Saved entries

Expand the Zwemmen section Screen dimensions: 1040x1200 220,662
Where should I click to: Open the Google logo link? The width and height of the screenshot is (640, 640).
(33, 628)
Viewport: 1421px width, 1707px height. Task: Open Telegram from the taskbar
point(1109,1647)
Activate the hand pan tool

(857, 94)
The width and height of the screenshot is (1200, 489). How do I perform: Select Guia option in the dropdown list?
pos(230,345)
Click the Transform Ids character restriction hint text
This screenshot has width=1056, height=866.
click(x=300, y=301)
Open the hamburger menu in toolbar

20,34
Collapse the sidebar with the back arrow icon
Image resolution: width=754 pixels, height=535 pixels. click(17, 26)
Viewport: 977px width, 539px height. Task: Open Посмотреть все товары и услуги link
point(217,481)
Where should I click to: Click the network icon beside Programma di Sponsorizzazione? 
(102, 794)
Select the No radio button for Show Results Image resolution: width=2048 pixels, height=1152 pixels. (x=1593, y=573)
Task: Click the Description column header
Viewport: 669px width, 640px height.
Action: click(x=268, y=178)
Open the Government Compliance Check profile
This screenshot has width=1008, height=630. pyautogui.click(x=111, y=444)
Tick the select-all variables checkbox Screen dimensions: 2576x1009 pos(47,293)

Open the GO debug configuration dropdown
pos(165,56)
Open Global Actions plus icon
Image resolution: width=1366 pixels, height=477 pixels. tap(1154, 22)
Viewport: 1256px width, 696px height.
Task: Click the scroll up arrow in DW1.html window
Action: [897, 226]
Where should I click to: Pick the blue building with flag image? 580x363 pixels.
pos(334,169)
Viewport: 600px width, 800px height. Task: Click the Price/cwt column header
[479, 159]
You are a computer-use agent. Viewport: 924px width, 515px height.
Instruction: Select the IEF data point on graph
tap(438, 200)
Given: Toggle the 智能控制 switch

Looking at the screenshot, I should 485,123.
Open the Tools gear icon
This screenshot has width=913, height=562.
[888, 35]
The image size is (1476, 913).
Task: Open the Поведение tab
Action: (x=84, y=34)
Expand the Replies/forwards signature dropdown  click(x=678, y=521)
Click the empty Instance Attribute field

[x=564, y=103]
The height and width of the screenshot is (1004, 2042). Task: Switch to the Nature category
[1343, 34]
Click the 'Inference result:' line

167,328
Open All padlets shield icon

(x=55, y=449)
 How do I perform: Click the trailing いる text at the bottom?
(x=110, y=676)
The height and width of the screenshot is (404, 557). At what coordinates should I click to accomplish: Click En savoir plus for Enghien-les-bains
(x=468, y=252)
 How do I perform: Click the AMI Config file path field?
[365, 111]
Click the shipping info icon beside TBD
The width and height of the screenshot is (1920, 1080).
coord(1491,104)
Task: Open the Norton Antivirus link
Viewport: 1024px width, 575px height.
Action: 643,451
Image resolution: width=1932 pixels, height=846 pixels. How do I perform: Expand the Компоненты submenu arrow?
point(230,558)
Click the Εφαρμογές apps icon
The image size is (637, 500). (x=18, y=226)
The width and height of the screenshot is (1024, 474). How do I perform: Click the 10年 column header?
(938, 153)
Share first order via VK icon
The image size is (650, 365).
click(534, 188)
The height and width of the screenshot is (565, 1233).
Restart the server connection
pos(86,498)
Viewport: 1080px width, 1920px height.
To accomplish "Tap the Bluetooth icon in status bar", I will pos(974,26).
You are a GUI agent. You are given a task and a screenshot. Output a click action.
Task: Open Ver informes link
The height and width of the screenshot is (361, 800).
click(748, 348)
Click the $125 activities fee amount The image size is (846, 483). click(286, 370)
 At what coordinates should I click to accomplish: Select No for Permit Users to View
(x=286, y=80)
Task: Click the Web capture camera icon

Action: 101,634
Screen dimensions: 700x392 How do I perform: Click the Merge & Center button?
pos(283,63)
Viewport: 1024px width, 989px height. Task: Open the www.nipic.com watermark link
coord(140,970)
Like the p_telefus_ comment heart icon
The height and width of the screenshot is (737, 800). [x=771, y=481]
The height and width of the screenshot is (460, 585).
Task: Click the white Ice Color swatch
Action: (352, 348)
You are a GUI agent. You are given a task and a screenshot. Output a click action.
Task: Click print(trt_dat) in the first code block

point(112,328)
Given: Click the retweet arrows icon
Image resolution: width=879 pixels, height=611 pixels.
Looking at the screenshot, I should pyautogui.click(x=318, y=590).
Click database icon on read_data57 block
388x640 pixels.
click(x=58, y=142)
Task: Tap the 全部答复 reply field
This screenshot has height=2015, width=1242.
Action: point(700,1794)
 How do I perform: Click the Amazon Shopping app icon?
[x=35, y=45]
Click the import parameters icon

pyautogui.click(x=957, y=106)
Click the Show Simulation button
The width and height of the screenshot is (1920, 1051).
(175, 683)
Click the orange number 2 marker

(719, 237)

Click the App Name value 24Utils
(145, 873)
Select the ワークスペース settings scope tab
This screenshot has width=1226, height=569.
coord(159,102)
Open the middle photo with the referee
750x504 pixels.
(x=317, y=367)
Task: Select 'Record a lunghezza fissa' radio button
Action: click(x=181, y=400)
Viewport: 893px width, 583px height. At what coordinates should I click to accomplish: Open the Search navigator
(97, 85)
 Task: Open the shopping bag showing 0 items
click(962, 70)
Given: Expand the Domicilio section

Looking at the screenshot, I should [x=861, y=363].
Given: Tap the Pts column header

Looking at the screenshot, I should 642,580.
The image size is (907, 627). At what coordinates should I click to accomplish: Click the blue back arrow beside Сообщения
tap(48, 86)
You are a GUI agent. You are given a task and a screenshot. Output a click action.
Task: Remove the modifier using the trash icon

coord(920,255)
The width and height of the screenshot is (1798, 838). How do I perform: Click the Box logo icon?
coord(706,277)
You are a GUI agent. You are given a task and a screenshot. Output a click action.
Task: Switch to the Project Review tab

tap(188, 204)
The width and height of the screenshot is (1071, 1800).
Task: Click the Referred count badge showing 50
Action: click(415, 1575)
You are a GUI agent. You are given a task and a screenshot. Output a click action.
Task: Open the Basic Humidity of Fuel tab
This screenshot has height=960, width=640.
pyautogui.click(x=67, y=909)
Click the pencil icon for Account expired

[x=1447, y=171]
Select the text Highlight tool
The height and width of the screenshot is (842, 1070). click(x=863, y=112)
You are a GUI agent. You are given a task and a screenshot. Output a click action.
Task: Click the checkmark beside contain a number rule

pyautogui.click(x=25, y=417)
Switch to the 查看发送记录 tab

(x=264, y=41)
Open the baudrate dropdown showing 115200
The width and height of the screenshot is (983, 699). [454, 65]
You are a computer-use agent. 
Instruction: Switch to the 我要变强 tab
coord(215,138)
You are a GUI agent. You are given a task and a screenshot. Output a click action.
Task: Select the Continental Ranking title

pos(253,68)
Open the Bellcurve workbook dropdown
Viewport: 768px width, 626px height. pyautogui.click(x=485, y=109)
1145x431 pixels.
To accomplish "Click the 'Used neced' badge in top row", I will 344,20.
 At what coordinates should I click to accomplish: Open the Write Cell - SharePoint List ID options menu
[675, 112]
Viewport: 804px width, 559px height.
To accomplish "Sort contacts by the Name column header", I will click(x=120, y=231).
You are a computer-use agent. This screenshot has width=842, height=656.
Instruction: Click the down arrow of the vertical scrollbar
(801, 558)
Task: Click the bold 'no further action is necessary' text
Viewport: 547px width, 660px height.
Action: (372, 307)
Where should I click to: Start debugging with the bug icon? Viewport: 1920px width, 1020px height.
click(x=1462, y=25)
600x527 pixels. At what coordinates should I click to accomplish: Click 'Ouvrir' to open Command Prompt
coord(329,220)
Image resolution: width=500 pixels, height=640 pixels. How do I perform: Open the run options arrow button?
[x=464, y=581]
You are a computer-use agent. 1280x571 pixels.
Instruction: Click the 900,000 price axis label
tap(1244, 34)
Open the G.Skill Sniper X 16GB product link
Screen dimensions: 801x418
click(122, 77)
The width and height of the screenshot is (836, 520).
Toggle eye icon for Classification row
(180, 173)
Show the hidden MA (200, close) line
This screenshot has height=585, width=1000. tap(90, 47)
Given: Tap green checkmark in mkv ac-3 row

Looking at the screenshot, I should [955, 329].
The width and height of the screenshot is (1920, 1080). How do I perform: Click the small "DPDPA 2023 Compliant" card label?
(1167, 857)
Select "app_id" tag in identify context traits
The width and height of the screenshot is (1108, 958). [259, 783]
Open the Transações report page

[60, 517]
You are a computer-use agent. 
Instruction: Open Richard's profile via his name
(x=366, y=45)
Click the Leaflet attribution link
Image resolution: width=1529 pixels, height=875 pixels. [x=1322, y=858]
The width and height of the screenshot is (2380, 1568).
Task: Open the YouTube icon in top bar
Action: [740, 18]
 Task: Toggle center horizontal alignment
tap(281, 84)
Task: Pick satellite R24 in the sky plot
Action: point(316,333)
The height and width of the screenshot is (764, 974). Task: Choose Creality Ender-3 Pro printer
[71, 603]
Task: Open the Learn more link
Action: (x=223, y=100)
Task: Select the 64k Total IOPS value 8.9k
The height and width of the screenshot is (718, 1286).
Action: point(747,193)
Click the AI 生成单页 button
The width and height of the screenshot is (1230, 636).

__Task statement__
Copy every line of the entries in which "computer" can be found.

__Finished exercise__
You are a computer-use agent. Viewport: 924px width, 515px height.
You are a computer-use agent. 
You are a computer-use agent. This screenshot has width=842, height=656.
You are a computer-use agent. 1280x571 pixels.
You are a computer-use agent. 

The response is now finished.